ASU women's tennis defeats San Jose State in tight match
Sophomore Stephanie Vlad’s racket struck the ground. The No. 50 sophomore was winning her first set, 3-2, but couldn’t seem to get an upper hand over unranked opponent freshman Marie Klocker on Sunday’s match against San Jose State.
“She made me play a lot of long points, and she was really physical,” Vlad said. “Her game was very frustrating for me because she definitely forced me to play a lot of balls.”
Vlad went up, 4-3, and eventually won the hard fought set, 6-4. Klocker’s energy and swagger was ebbing.
Klocker and freshman Gaelle Rey played against juniors Leighann Sahagun and Joanna Smith in doubles to start the match, and was full of intensity. They pushed Sahagun and Smith to 5-2.
At this point, Vlad and sophomore Ebony Panoho had won their doubles match on the third court, and sophomore Desirae Krawczyk and freshman Kassidy Jump won their match on the second.
The first court match was unfinished, and ASU got the doubles points that pushed needed momentum in their favor.
While Vlad and Klocker were battling over the first set, Krawczyk demolished her opponent, Rey, 6-2 in hers, and looked to have yet another easy match under her belt.
Rey fought back. The second set ended in her favor, 7-5.
“I think she stepped up her game a little bit,” Krawczyk said. “(I) started going for it a little bit too much.”
At this point in the game, most of the other matches had finished. Smith seemed to have the only match without much competition (6-3, 6-3).
Jump lost her first set (6-4) but battled back in the second. She won three straight sets en route to a 6-3 victory.

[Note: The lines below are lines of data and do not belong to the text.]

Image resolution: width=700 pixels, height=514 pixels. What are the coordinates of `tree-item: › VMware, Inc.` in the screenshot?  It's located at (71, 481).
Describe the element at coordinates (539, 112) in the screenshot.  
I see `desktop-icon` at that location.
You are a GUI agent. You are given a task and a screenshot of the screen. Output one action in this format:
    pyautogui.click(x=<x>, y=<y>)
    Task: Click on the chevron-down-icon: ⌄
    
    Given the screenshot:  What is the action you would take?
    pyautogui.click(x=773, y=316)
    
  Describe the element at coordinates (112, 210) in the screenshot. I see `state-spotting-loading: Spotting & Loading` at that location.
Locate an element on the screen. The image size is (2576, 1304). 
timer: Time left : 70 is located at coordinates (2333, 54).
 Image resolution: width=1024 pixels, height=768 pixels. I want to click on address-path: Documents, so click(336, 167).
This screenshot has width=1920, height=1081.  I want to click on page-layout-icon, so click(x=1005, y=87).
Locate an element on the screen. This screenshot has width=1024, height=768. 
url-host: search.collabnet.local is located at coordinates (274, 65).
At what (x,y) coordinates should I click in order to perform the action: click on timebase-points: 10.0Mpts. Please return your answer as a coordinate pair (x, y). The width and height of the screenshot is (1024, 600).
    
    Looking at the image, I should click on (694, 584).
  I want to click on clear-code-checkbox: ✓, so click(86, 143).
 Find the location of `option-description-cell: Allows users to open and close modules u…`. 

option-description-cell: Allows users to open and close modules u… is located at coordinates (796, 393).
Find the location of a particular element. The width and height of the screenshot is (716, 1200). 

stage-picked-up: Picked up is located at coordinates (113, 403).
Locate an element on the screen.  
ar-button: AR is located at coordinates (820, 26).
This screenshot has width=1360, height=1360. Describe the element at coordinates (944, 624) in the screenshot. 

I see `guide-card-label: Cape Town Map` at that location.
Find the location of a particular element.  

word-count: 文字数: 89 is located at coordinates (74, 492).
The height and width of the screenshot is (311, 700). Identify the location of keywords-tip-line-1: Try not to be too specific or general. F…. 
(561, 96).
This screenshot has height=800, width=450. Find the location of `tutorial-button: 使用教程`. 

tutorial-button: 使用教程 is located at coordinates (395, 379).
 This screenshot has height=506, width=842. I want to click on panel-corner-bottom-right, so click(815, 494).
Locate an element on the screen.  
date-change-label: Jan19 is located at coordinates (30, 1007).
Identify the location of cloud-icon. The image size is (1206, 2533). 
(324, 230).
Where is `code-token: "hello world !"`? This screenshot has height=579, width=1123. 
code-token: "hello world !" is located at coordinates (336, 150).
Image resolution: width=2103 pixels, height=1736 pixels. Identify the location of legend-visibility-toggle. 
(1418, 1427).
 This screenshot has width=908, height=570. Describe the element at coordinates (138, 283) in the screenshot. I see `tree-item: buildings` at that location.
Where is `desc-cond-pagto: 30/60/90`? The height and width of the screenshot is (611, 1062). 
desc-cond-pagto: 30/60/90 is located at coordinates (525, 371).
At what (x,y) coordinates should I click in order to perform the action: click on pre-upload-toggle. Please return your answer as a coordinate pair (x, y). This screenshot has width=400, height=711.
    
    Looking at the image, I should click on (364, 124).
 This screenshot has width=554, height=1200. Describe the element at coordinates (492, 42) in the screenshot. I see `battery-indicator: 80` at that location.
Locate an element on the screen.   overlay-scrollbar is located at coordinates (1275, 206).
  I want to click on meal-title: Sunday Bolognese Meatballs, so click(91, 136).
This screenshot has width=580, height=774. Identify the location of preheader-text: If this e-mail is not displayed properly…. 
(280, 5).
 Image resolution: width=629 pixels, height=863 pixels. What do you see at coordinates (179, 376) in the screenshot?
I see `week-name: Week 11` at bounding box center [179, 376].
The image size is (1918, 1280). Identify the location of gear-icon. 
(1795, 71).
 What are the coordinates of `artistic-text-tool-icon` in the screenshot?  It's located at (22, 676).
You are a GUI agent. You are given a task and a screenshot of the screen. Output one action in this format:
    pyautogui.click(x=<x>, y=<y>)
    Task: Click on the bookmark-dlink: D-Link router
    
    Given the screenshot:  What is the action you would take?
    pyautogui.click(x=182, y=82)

This pushed Jump into the third-set tiebreaker round. Under new ITA guidelines, the full third set was replaced by a tiebreaker to 10 points.
Jump defeated Jessica Willett 10-2.
Panoho didn’t play against Montana State Saturday due to a wrist injury that had been affecting her play.
“We knew San Jose State’s a good team, so we certainly felt we needed her,” Coach Sheila McInerney said.
Panoho struggled in singles play and lost in two sets (6-2, 6-3).
“You don’t practice for a week, it’s hard to come out and play well against a good player,” McInerney said.
Krawczyk’s match headed into a tiebreaker after Rey defeated her in the No. 91 player in her second set.
She said she focused on playing her same game pattern and hitting her spots on the court during the tiebreaker round.
She won the set, 7-5, and got another point for ASU.
Sahagun played well in her first set and won 6-3. The second set brought more of the intensity San Jose had been displaying all game. Sabi Leon Chao, her opponent, took her to the brink, but Sahagun eeked out a 7-5 victory.
“San Jose State was competitive,” McInerney said. “They were feisty, they were tough.
Vlad took to the court to play the second set against Klocker.
“(Assistant coach) Clint (Letcher) told me to stay up on the baseline and take shots early,” Vlad said.
He told her she was allowing the balls to bounce more than they had to, and she could attack them earlier. This technique gave her a quick lead in the second set. Klocker’s energy seemed to be depleting as the match progressed.
“Since we had such long points, especially towards the end of the second (set) as well, it kind of put pressure on her to go for bigger shots,” Vlad said.
Vlad took the second set 6-1, and the match as a whole. This score is not indicative of the way Klocker played in the second set.
ASU won the match 6-1, but the score easily could have been a lot closer.
“I was impressed with (San Jose State’s) play,” McInerney said. “They actually were probably a little more physical than we were.”
ASU maintained their energy when the Spartans seemed to grow tired.
“Credit to our kids, they sort of bounced back and came through and played well at the end when they needed to,” McInerney said.